The contract might say that a party must give written notice of any delay.  If so, it is important to comply, otherwise it might mean that the party is unable to rely on the clause at a later date.


As well as force majeure events, contracts can sometimes be ‘frustrated’.  This is where there is a change in circumstances which means it is no longer possible to perform the contract, and where neither party is to blame.  An example is where one party agrees to provide a personal service to another, but the contractor cannot complete the obligations due to incapacity or serious illness.  However, note that frustration has not applied in cases where there has been a change in economic conditions, nor where a seller cannot fulfil the contract because he has been let down by his supplier.

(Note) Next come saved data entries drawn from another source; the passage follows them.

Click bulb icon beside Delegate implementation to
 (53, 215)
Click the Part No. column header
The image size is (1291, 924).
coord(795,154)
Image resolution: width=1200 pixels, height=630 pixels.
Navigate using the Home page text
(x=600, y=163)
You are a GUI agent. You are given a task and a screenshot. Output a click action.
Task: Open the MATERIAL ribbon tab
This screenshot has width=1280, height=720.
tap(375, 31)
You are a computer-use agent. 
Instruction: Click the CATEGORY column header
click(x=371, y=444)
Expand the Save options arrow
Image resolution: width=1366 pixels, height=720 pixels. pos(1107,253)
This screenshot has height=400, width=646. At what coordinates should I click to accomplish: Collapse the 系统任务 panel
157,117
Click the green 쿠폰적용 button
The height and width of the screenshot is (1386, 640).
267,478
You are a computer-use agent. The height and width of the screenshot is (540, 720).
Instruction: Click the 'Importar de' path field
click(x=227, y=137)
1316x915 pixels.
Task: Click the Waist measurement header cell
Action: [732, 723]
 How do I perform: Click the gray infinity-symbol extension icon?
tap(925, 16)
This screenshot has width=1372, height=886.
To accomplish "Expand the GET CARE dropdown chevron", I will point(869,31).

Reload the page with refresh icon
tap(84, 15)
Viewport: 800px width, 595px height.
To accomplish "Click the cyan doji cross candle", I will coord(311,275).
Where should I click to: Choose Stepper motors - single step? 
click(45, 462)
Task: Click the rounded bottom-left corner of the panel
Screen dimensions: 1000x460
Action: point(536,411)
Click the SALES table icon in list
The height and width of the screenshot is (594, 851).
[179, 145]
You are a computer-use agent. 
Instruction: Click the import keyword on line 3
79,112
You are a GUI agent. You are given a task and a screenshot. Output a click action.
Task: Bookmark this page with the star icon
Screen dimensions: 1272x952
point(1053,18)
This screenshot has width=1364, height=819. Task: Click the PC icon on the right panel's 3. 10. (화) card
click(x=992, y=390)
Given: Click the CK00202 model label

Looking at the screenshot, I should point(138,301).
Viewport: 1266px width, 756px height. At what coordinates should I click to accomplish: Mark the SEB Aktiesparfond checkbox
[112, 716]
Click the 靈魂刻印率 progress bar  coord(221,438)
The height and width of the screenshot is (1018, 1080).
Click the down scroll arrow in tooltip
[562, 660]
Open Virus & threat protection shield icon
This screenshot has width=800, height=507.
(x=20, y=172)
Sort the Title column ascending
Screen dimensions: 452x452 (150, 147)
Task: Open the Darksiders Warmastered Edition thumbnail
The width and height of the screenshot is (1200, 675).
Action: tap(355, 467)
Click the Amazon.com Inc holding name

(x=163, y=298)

If there is frustration, it will mean the contract comes to an end automatically.  Any losses will usually fall where they lie, as neither party will be able to claim damages.  There are some exceptions to this, as provided in the Law Reform (Frustrated Contracts) Act 1943, but this does not apply to all contracts.

Consumer Contracts

Contracts between a trader and a consumer are different.  A term which is unfair is not binding on a consumer.  An unfair term is one which causes a significant imbalance to the detriment of the consumer.  What is ‘fair’ depends on the contract, and the circumstances existing when the contract was agreed.

Summary and Recommendations

Frustration and force majeure are often difficult to argue.  Care should be taken before making a decision which might be construed as a breach of contract, as this will potentially result in a claim for compensation.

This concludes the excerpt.